Daniel Alexander Slania (born May 24, 1992) is an American former professional baseball pitcher. He played in Major League Baseball (MLB) for the San Francisco Giants in 2017.

==Amateur career==
Slania was drafted by the Boston Red Sox in the 42nd round of the 2010 Major League Baseball draft out of Salpointe High School in Tucson, Arizona. He did not sign with the Red Sox and attended the University of Notre Dame to play college baseball. In 2012, he played collegiate summer baseball with the Cotuit Kettleers of the Cape Cod Baseball League and was named a league all-star.

==Professional career==
Slania was drafted by the San Francisco Giants in the fifth round, with the 162nd overall selection, of the 2013 Major League Baseball draft. He made his professional debut for the Low-A Salem-Keizer Volcanoes, posting a 3.95 ERA over 12 games. Slania split the 2014 season between the Single-A Augusta GreenJackets and Double-A Richmond Flying Squirrels. In 53 appearances out of the bullpen for the two affiliates, he compiled an aggregate 2-5 record and 3.47 ERA with 49 strikeouts and 12 saves over 70 innings. In 2015, Slania made 59 relief appearances for the High-A San Jose Giants, logging a 4-5 record and 3.53 ERA with 90 strikeouts and 16 saves across 91 1/3 innings pitched.

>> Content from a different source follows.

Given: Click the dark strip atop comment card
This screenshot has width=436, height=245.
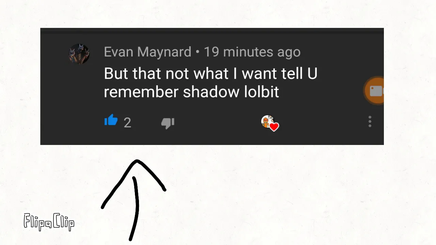Looking at the screenshot, I should coord(212,31).
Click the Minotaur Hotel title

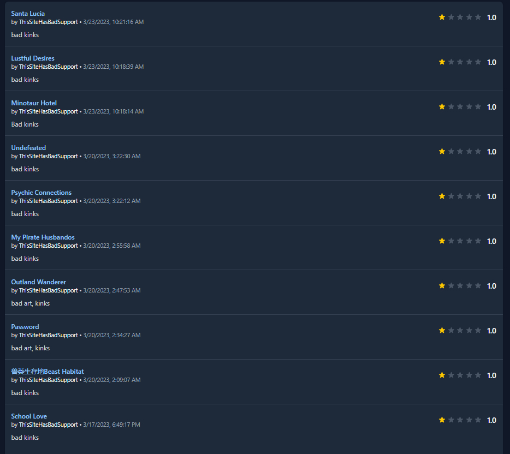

Slania became a starting pitcher midway through the 2016 season after previously pitching in relief throughout his career and in college. In 34 appearances (16 starts) split between San Jose, Richmond, and the Triple-A Sacramento River Cats, he registered a combined 11-8 record and 2.93 ERA with 111 strikeouts across 119 2/3 innings pitched. On November 18, 2016, the Giants added Slania to their 40-man roster to protect him from the Rule 5 draft.

On June 28, 2017, following an injury to Mark Melancon, Slania was promoted to the major leagues for the first time. He made his MLB debut on June 30, tossing a scoreless inning of relief against the Pittsburgh Pirates, and was optioned down to Triple-A the following day. On November 20, Slania was removed from the 40-man roster and sent outright to Triple-A Sacramento.

Slania spent the 2018 season with Double-A Richmond, posting a 1-3 record and 2.43 ERA with 69 strikeouts in 70 1/3 innings pitched across 47 appearances. Slania was released by the Giants organization on March 18, 2019.